Source data
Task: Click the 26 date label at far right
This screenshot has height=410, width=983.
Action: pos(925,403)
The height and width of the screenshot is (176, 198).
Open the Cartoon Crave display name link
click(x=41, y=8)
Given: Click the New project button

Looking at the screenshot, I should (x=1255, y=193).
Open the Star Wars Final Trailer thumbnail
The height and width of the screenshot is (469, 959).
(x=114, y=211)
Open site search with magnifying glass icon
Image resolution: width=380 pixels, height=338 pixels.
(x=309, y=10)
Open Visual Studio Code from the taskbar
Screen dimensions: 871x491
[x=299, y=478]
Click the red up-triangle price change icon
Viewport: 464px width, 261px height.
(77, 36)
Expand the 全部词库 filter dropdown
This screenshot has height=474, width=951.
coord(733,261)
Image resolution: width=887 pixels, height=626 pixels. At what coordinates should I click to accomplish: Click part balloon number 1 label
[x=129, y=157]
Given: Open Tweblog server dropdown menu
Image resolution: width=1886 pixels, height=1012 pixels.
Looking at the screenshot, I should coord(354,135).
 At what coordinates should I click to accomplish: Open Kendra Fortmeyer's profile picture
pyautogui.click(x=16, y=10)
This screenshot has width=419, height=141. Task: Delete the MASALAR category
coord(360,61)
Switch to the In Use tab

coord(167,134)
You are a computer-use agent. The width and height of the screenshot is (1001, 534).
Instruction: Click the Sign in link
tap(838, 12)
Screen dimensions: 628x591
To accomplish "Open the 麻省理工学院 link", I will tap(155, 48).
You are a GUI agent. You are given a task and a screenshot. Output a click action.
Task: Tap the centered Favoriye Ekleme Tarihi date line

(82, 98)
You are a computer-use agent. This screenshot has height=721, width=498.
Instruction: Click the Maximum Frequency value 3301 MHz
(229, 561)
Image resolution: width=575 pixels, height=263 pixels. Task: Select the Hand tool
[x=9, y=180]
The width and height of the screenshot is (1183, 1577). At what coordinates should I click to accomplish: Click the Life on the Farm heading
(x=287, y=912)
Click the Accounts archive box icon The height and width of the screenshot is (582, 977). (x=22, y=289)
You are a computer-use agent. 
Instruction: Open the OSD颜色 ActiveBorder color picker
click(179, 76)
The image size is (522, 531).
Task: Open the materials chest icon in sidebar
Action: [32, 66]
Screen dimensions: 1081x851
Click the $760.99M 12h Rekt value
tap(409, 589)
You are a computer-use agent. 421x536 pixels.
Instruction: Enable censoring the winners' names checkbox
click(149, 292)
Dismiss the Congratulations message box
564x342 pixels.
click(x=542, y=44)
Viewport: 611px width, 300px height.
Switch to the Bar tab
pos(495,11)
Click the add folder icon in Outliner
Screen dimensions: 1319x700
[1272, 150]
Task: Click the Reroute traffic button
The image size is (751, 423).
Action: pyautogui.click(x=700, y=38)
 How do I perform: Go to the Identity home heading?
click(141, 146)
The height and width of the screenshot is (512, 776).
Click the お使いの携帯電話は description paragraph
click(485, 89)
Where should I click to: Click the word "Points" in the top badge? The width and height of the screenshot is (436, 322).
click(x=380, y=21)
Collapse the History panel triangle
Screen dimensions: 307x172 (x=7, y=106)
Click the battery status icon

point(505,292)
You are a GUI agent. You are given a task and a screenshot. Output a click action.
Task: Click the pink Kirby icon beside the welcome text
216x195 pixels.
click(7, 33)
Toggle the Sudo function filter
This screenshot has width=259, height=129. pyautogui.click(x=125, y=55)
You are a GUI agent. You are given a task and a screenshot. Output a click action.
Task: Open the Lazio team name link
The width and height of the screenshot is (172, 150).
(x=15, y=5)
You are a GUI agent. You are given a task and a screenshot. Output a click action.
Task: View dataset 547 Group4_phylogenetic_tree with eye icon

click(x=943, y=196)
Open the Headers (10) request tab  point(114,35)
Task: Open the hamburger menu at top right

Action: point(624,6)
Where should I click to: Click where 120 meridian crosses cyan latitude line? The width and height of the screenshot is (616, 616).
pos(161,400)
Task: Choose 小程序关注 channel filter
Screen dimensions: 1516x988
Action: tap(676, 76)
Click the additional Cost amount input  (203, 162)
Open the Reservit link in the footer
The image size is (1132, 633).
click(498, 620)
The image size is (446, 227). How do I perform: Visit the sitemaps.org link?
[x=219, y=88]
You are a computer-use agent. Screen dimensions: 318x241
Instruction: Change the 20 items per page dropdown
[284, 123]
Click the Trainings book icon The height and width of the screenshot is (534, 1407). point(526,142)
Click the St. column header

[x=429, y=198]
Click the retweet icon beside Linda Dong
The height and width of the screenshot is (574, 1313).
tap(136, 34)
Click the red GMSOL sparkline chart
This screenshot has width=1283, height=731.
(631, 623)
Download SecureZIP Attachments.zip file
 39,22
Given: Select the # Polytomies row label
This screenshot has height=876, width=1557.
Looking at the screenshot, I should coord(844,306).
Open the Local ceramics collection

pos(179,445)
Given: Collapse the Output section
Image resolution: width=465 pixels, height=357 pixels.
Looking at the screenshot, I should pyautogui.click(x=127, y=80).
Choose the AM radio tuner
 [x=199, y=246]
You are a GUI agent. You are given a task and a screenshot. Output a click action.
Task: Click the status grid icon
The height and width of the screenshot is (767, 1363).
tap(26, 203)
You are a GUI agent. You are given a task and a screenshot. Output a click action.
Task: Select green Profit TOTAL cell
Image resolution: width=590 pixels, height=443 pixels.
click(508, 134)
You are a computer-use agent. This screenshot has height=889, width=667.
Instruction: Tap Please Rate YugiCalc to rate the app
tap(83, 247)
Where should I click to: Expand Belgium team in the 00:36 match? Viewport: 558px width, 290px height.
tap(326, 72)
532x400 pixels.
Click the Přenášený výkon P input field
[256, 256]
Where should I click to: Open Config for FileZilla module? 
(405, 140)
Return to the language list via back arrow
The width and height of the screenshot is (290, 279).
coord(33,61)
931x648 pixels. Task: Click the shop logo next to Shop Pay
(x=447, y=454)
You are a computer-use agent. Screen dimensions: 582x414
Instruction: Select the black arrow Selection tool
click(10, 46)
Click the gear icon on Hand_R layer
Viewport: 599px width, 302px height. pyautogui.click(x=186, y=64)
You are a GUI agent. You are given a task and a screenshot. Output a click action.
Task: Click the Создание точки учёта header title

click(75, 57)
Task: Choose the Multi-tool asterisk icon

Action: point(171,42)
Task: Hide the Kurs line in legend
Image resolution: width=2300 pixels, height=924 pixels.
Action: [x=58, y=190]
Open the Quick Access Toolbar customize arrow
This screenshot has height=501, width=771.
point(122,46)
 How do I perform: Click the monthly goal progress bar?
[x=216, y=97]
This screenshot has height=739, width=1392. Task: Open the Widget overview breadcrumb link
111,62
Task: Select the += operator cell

Goal of the exercise
Print every record above exactly as it stands.

Task solution
Task: Click the 26 date label at far right
This screenshot has height=410, width=983.
Action: pos(925,403)
The height and width of the screenshot is (176, 198).
Open the Cartoon Crave display name link
click(x=41, y=8)
Given: Click the New project button

Looking at the screenshot, I should (x=1255, y=193).
Open the Star Wars Final Trailer thumbnail
The height and width of the screenshot is (469, 959).
(x=114, y=211)
Open site search with magnifying glass icon
Image resolution: width=380 pixels, height=338 pixels.
(x=309, y=10)
Open Visual Studio Code from the taskbar
Screen dimensions: 871x491
[x=299, y=478]
Click the red up-triangle price change icon
Viewport: 464px width, 261px height.
(77, 36)
Expand the 全部词库 filter dropdown
This screenshot has height=474, width=951.
coord(733,261)
Image resolution: width=887 pixels, height=626 pixels. At what coordinates should I click to accomplish: Click part balloon number 1 label
[x=129, y=157]
Given: Open Tweblog server dropdown menu
Image resolution: width=1886 pixels, height=1012 pixels.
Looking at the screenshot, I should coord(354,135).
 At what coordinates should I click to accomplish: Open Kendra Fortmeyer's profile picture
pyautogui.click(x=16, y=10)
This screenshot has width=419, height=141. Task: Delete the MASALAR category
coord(360,61)
Switch to the In Use tab

coord(167,134)
You are a computer-use agent. The width and height of the screenshot is (1001, 534).
Instruction: Click the Sign in link
tap(838, 12)
Screen dimensions: 628x591
To accomplish "Open the 麻省理工学院 link", I will tap(155, 48).
You are a GUI agent. You are given a task and a screenshot. Output a click action.
Task: Tap the centered Favoriye Ekleme Tarihi date line

(82, 98)
You are a computer-use agent. This screenshot has height=721, width=498.
Instruction: Click the Maximum Frequency value 3301 MHz
(229, 561)
Image resolution: width=575 pixels, height=263 pixels. Task: Select the Hand tool
[x=9, y=180]
The width and height of the screenshot is (1183, 1577). At what coordinates should I click to accomplish: Click the Life on the Farm heading
(x=287, y=912)
Click the Accounts archive box icon The height and width of the screenshot is (582, 977). (x=22, y=289)
You are a computer-use agent. 
Instruction: Open the OSD颜色 ActiveBorder color picker
click(179, 76)
The image size is (522, 531).
Task: Open the materials chest icon in sidebar
Action: [32, 66]
Screen dimensions: 1081x851
Click the $760.99M 12h Rekt value
tap(409, 589)
You are a computer-use agent. 421x536 pixels.
Instruction: Enable censoring the winners' names checkbox
click(149, 292)
Dismiss the Congratulations message box
564x342 pixels.
click(x=542, y=44)
Viewport: 611px width, 300px height.
Switch to the Bar tab
pos(495,11)
Click the add folder icon in Outliner
Screen dimensions: 1319x700
[1272, 150]
Task: Click the Reroute traffic button
The image size is (751, 423).
Action: pyautogui.click(x=700, y=38)
 How do I perform: Go to the Identity home heading?
click(141, 146)
The height and width of the screenshot is (512, 776).
Click the お使いの携帯電話は description paragraph
click(485, 89)
Where should I click to: Click the word "Points" in the top badge? The width and height of the screenshot is (436, 322).
click(x=380, y=21)
Collapse the History panel triangle
Screen dimensions: 307x172 (x=7, y=106)
Click the battery status icon

point(505,292)
You are a GUI agent. You are given a task and a screenshot. Output a click action.
Task: Click the pink Kirby icon beside the welcome text
216x195 pixels.
click(7, 33)
Toggle the Sudo function filter
This screenshot has width=259, height=129. pyautogui.click(x=125, y=55)
You are a GUI agent. You are given a task and a screenshot. Output a click action.
Task: Open the Lazio team name link
The width and height of the screenshot is (172, 150).
(x=15, y=5)
You are a GUI agent. You are given a task and a screenshot. Output a click action.
Task: View dataset 547 Group4_phylogenetic_tree with eye icon

click(x=943, y=196)
Open the Headers (10) request tab  point(114,35)
Task: Open the hamburger menu at top right

Action: point(624,6)
Where should I click to: Click where 120 meridian crosses cyan latitude line? The width and height of the screenshot is (616, 616).
pos(161,400)
Task: Choose 小程序关注 channel filter
Screen dimensions: 1516x988
Action: tap(676, 76)
Click the additional Cost amount input  (203, 162)
Open the Reservit link in the footer
The image size is (1132, 633).
click(498, 620)
The image size is (446, 227). How do I perform: Visit the sitemaps.org link?
[x=219, y=88]
You are a computer-use agent. Screen dimensions: 318x241
Instruction: Change the 20 items per page dropdown
[284, 123]
Click the Trainings book icon The height and width of the screenshot is (534, 1407). point(526,142)
Click the St. column header

[x=429, y=198]
Click the retweet icon beside Linda Dong
The height and width of the screenshot is (574, 1313).
tap(136, 34)
Click the red GMSOL sparkline chart
This screenshot has width=1283, height=731.
(631, 623)
Download SecureZIP Attachments.zip file
 39,22
Given: Select the # Polytomies row label
This screenshot has height=876, width=1557.
Looking at the screenshot, I should coord(844,306).
Open the Local ceramics collection

pos(179,445)
Given: Collapse the Output section
Image resolution: width=465 pixels, height=357 pixels.
Looking at the screenshot, I should pyautogui.click(x=127, y=80).
Choose the AM radio tuner
 [x=199, y=246]
You are a GUI agent. You are given a task and a screenshot. Output a click action.
Task: Click the status grid icon
The height and width of the screenshot is (767, 1363).
tap(26, 203)
You are a GUI agent. You are given a task and a screenshot. Output a click action.
Task: Select green Profit TOTAL cell
Image resolution: width=590 pixels, height=443 pixels.
click(508, 134)
You are a computer-use agent. This screenshot has height=889, width=667.
Instruction: Tap Please Rate YugiCalc to rate the app
tap(83, 247)
Where should I click to: Expand Belgium team in the 00:36 match? Viewport: 558px width, 290px height.
tap(326, 72)
532x400 pixels.
Click the Přenášený výkon P input field
[256, 256]
Where should I click to: Open Config for FileZilla module? 
(405, 140)
Return to the language list via back arrow
The width and height of the screenshot is (290, 279).
coord(33,61)
931x648 pixels. Task: Click the shop logo next to Shop Pay
(x=447, y=454)
You are a computer-use agent. Screen dimensions: 582x414
Instruction: Select the black arrow Selection tool
click(10, 46)
Click the gear icon on Hand_R layer
Viewport: 599px width, 302px height. pyautogui.click(x=186, y=64)
You are a GUI agent. You are given a task and a screenshot. Output a click action.
Task: Click the Создание точки учёта header title

click(75, 57)
Task: Choose the Multi-tool asterisk icon

Action: point(171,42)
Task: Hide the Kurs line in legend
Image resolution: width=2300 pixels, height=924 pixels.
Action: [x=58, y=190]
Open the Quick Access Toolbar customize arrow
This screenshot has height=501, width=771.
point(122,46)
 How do I perform: Click the monthly goal progress bar?
[x=216, y=97]
This screenshot has height=739, width=1392. Task: Open the Widget overview breadcrumb link
111,62
Task: Select the += operator cell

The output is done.